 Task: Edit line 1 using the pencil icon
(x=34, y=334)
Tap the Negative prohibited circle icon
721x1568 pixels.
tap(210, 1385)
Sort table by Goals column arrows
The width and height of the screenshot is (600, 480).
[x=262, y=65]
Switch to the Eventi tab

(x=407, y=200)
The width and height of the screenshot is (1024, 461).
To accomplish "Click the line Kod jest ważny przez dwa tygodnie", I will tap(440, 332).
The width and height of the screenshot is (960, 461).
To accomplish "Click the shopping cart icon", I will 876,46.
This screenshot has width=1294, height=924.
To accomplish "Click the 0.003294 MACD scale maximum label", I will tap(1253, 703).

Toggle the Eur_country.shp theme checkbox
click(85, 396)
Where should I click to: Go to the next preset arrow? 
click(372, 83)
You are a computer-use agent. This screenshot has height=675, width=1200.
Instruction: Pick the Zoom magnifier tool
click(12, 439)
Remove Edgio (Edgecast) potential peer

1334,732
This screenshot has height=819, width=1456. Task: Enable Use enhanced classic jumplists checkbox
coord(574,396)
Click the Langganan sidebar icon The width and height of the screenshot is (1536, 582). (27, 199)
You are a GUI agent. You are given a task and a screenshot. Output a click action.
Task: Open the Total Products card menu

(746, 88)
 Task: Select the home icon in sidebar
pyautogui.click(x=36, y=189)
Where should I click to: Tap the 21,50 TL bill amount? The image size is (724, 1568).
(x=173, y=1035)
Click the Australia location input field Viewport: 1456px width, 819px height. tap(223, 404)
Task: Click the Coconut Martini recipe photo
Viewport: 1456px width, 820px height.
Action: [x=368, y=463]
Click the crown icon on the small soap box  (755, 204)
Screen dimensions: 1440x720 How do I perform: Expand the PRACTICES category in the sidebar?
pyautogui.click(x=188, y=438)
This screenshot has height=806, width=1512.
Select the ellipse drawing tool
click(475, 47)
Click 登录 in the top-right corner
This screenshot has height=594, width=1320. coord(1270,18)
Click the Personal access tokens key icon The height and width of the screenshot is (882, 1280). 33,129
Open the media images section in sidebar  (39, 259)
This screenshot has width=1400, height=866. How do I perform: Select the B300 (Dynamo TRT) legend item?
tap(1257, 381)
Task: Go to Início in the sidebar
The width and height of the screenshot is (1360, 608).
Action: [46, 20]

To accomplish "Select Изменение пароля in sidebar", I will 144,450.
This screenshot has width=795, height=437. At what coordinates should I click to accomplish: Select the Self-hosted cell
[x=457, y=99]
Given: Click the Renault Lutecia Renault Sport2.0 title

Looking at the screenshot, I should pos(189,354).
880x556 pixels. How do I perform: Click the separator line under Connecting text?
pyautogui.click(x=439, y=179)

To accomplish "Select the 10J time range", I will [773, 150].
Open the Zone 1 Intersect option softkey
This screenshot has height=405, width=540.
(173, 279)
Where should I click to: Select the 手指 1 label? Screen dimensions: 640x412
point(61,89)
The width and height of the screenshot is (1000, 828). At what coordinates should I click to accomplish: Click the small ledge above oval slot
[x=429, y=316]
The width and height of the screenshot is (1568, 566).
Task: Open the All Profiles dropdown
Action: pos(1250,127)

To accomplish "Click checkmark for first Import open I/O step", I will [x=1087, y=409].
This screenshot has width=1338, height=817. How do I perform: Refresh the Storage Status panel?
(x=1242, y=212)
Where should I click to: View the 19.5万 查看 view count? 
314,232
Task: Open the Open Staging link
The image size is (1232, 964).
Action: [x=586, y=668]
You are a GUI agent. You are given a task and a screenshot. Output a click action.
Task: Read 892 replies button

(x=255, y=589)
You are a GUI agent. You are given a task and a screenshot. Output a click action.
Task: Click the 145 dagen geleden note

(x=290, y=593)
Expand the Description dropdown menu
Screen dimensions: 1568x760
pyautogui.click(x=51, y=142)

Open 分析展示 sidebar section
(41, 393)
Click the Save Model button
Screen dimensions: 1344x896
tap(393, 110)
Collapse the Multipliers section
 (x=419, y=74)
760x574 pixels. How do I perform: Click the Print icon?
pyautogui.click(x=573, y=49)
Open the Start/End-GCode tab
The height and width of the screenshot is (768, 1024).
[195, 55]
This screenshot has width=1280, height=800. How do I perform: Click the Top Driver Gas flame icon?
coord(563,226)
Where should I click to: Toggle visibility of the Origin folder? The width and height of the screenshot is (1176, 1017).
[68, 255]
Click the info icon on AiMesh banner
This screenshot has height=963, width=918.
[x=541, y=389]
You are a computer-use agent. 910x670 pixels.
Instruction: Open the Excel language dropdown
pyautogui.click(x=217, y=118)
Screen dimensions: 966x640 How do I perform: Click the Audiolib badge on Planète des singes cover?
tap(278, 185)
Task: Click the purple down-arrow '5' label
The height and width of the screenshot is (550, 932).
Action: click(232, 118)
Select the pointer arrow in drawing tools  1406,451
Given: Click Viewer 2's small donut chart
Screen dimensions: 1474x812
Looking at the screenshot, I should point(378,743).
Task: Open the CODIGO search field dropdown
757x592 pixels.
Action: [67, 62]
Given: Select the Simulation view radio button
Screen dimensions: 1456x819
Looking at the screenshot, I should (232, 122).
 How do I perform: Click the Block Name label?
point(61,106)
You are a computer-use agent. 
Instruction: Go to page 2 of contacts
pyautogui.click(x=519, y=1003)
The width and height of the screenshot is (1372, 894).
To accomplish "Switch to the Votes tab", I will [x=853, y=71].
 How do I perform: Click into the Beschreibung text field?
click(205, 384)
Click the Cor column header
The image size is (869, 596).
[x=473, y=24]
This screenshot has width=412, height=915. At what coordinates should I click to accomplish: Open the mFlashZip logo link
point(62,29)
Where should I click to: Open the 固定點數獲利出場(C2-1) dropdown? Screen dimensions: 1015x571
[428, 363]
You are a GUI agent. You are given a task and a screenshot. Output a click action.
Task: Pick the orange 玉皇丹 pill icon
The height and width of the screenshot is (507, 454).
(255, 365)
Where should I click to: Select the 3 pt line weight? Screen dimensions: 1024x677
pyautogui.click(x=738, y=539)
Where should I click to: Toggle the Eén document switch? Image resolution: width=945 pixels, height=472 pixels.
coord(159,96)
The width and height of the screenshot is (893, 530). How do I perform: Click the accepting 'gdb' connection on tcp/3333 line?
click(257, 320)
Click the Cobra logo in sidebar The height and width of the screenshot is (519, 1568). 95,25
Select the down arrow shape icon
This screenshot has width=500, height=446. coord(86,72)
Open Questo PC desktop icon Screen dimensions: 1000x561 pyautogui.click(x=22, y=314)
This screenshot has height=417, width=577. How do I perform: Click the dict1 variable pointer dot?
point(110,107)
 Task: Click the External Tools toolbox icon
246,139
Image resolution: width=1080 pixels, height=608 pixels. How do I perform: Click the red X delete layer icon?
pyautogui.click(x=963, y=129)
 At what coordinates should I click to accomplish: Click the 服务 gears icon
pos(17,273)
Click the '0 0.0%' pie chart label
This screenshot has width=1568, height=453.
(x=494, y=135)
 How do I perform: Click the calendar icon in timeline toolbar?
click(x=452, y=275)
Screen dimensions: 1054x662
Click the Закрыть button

- SET TASK: Please recast all of the items above as a Markdown table with the columns Row and Line, one numbered row per line, leaving out blank lines.

- TASK RESULT:
| Row | Line |
|---|---|
| 1 |  Task: Edit line 1 using the pencil icon |
| 2 | (x=34, y=334) |
| 3 | Tap the Negative prohibited circle icon |
| 4 | 721x1568 pixels. |
| 5 | tap(210, 1385) |
| 6 | Sort table by Goals column arrows |
| 7 | The width and height of the screenshot is (600, 480). |
| 8 | [x=262, y=65] |
| 9 | Switch to the Eventi tab |
| 10 | (x=407, y=200) |
| 11 | The width and height of the screenshot is (1024, 461). |
| 12 | To accomplish "Click the line Kod jest ważny przez dwa tygodnie", I will tap(440, 332). |
| 13 | The width and height of the screenshot is (960, 461). |
| 14 | To accomplish "Click the shopping cart icon", I will 876,46. |
| 15 | This screenshot has width=1294, height=924. |
| 16 | To accomplish "Click the 0.003294 MACD scale maximum label", I will tap(1253, 703). |
| 17 | Toggle the Eur_country.shp theme checkbox |
| 18 | click(85, 396) |
| 19 | Where should I click to: Go to the next preset arrow?  |
| 20 | click(372, 83) |
| 21 | You are a computer-use agent. This screenshot has height=675, width=1200. |
| 22 | Instruction: Pick the Zoom magnifier tool |
| 23 | click(12, 439) |
| 24 | Remove Edgio (Edgecast) potential peer |
| 25 | 1334,732 |
| 26 | This screenshot has height=819, width=1456. Task: Enable Use enhanced classic jumplists checkbox |
| 27 | coord(574,396) |
| 28 | Click the Langganan sidebar icon The width and height of the screenshot is (1536, 582). (27, 199) |
| 29 | You are a GUI agent. You are given a task and a screenshot. Output a click action. |
| 30 | Task: Open the Total Products card menu |
| 31 | (746, 88) |
| 32 |  Task: Select the home icon in sidebar |
| 33 | pyautogui.click(x=36, y=189) |
| 34 | Where should I click to: Tap the 21,50 TL bill amount? The image size is (724, 1568). |
| 35 | (x=173, y=1035) |
| 36 | Click the Australia location input field Viewport: 1456px width, 819px height. tap(223, 404) |
| 37 | Task: Click the Coconut Martini recipe photo |
| 38 | Viewport: 1456px width, 820px height. |
| 39 | Action: [x=368, y=463] |
| 40 | Click the crown icon on the small soap box  (755, 204) |
| 41 | Screen dimensions: 1440x720 How do I perform: Expand the PRACTICES category in the sidebar? |
| 42 | pyautogui.click(x=188, y=438) |
| 43 | This screenshot has height=806, width=1512. |
| 44 | Select the ellipse drawing tool |
| 45 | click(475, 47) |
| 46 | Click 登录 in the top-right corner |
| 47 | This screenshot has height=594, width=1320. coord(1270,18) |
| 48 | Click the Personal access tokens key icon The height and width of the screenshot is (882, 1280). 33,129 |
| 49 | Open the media images section in sidebar  (39, 259) |
| 50 | This screenshot has width=1400, height=866. How do I perform: Select the B300 (Dynamo TRT) legend item? |
| 51 | tap(1257, 381) |
| 52 | Task: Go to Início in the sidebar |
| 53 | The width and height of the screenshot is (1360, 608). |
| 54 | Action: [46, 20] |
| 55 | To accomplish "Select Изменение пароля in sidebar", I will 144,450. |
| 56 | This screenshot has width=795, height=437. At what coordinates should I click to accomplish: Select the Self-hosted cell |
| 57 | [x=457, y=99] |
| 58 | Given: Click the Renault Lutecia Renault Sport2.0 title |
| 59 | Looking at the screenshot, I should pos(189,354). |
| 60 | 880x556 pixels. How do I perform: Click the separator line under Connecting text? |
| 61 | pyautogui.click(x=439, y=179) |
| 62 | To accomplish "Select the 10J time range", I will [773, 150]. |
| 63 | Open the Zone 1 Intersect option softkey |
| 64 | This screenshot has height=405, width=540. |
| 65 | (173, 279) |
| 66 | Where should I click to: Select the 手指 1 label? Screen dimensions: 640x412 |
| 67 | point(61,89) |
| 68 | The width and height of the screenshot is (1000, 828). At what coordinates should I click to accomplish: Click the small ledge above oval slot |
| 69 | [x=429, y=316] |
| 70 | The width and height of the screenshot is (1568, 566). |
| 71 | Task: Open the All Profiles dropdown |
| 72 | Action: pos(1250,127) |
| 73 | To accomplish "Click checkmark for first Import open I/O step", I will [x=1087, y=409]. |
| 74 | This screenshot has width=1338, height=817. How do I perform: Refresh the Storage Status panel? |
| 75 | (x=1242, y=212) |
| 76 | Where should I click to: View the 19.5万 查看 view count?  |
| 77 | 314,232 |
| 78 | Task: Open the Open Staging link |
| 79 | The image size is (1232, 964). |
| 80 | Action: [x=586, y=668] |
| 81 | You are a GUI agent. You are given a task and a screenshot. Output a click action. |
| 82 | Task: Read 892 replies button |
| 83 | (x=255, y=589) |
| 84 | You are a GUI agent. You are given a task and a screenshot. Output a click action. |
| 85 | Task: Click the 145 dagen geleden note |
| 86 | (x=290, y=593) |
| 87 | Expand the Description dropdown menu |
| 88 | Screen dimensions: 1568x760 |
| 89 | pyautogui.click(x=51, y=142) |
| 90 | Open 分析展示 sidebar section |
| 91 | (41, 393) |
| 92 | Click the Save Model button |
| 93 | Screen dimensions: 1344x896 |
| 94 | tap(393, 110) |
| 95 | Collapse the Multipliers section |
| 96 |  (x=419, y=74) |
| 97 | 760x574 pixels. How do I perform: Click the Print icon? |
| 98 | pyautogui.click(x=573, y=49) |
| 99 | Open the Start/End-GCode tab |
| 100 | The height and width of the screenshot is (768, 1024). |
| 101 | [195, 55] |
| 102 | This screenshot has width=1280, height=800. How do I perform: Click the Top Driver Gas flame icon? |
| 103 | coord(563,226) |
| 104 | Where should I click to: Toggle visibility of the Origin folder? The width and height of the screenshot is (1176, 1017). |
| 105 | [68, 255] |
| 106 | Click the info icon on AiMesh banner |
| 107 | This screenshot has height=963, width=918. |
| 108 | [x=541, y=389] |
| 109 | You are a computer-use agent. 910x670 pixels. |
| 110 | Instruction: Open the Excel language dropdown |
| 111 | pyautogui.click(x=217, y=118) |
| 112 | Screen dimensions: 966x640 How do I perform: Click the Audiolib badge on Planète des singes cover? |
| 113 | tap(278, 185) |
| 114 | Task: Click the purple down-arrow '5' label |
| 115 | The height and width of the screenshot is (550, 932). |
| 116 | Action: click(232, 118) |
| 117 | Select the pointer arrow in drawing tools  1406,451 |
| 118 | Given: Click Viewer 2's small donut chart |
| 119 | Screen dimensions: 1474x812 |
| 120 | Looking at the screenshot, I should point(378,743). |
| 121 | Task: Open the CODIGO search field dropdown |
| 122 | 757x592 pixels. |
| 123 | Action: [67, 62] |
| 124 | Given: Select the Simulation view radio button |
| 125 | Screen dimensions: 1456x819 |
| 126 | Looking at the screenshot, I should (232, 122). |
| 127 |  How do I perform: Click the Block Name label? |
| 128 | point(61,106) |
| 129 | You are a computer-use agent.  |
| 130 | Instruction: Go to page 2 of contacts |
| 131 | pyautogui.click(x=519, y=1003) |
| 132 | The width and height of the screenshot is (1372, 894). |
| 133 | To accomplish "Switch to the Votes tab", I will [x=853, y=71]. |
| 134 |  How do I perform: Click into the Beschreibung text field? |
| 135 | click(205, 384) |
| 136 | Click the Cor column header |
| 137 | The image size is (869, 596). |
| 138 | [x=473, y=24] |
| 139 | This screenshot has width=412, height=915. At what coordinates should I click to accomplish: Open the mFlashZip logo link |
| 140 | point(62,29) |
| 141 | Where should I click to: Open the 固定點數獲利出場(C2-1) dropdown? Screen dimensions: 1015x571 |
| 142 | [428, 363] |
| 143 | You are a GUI agent. You are given a task and a screenshot. Output a click action. |
| 144 | Task: Pick the orange 玉皇丹 pill icon |
| 145 | The height and width of the screenshot is (507, 454). |
| 146 | (255, 365) |
| 147 | Where should I click to: Select the 3 pt line weight? Screen dimensions: 1024x677 |
| 148 | pyautogui.click(x=738, y=539) |
| 149 | Where should I click to: Toggle the Eén document switch? Image resolution: width=945 pixels, height=472 pixels. |
| 150 | coord(159,96) |
| 151 | The width and height of the screenshot is (893, 530). How do I perform: Click the accepting 'gdb' connection on tcp/3333 line? |
| 152 | click(257, 320) |
| 153 | Click the Cobra logo in sidebar The height and width of the screenshot is (519, 1568). 95,25 |
| 154 | Select the down arrow shape icon |
| 155 | This screenshot has width=500, height=446. coord(86,72) |
| 156 | Open Questo PC desktop icon Screen dimensions: 1000x561 pyautogui.click(x=22, y=314) |
| 157 | This screenshot has height=417, width=577. How do I perform: Click the dict1 variable pointer dot? |
| 158 | point(110,107) |
| 159 |  Task: Click the External Tools toolbox icon |
| 160 | 246,139 |
| 161 | Image resolution: width=1080 pixels, height=608 pixels. How do I perform: Click the red X delete layer icon? |
| 162 | pyautogui.click(x=963, y=129) |
| 163 |  At what coordinates should I click to accomplish: Click the 服务 gears icon |
| 164 | pos(17,273) |
| 165 | Click the '0 0.0%' pie chart label |
| 166 | This screenshot has width=1568, height=453. |
| 167 | (x=494, y=135) |
| 168 |  How do I perform: Click the calendar icon in timeline toolbar? |
| 169 | click(x=452, y=275) |
| 170 | Screen dimensions: 1054x662 |
| 171 | Click the Закрыть button |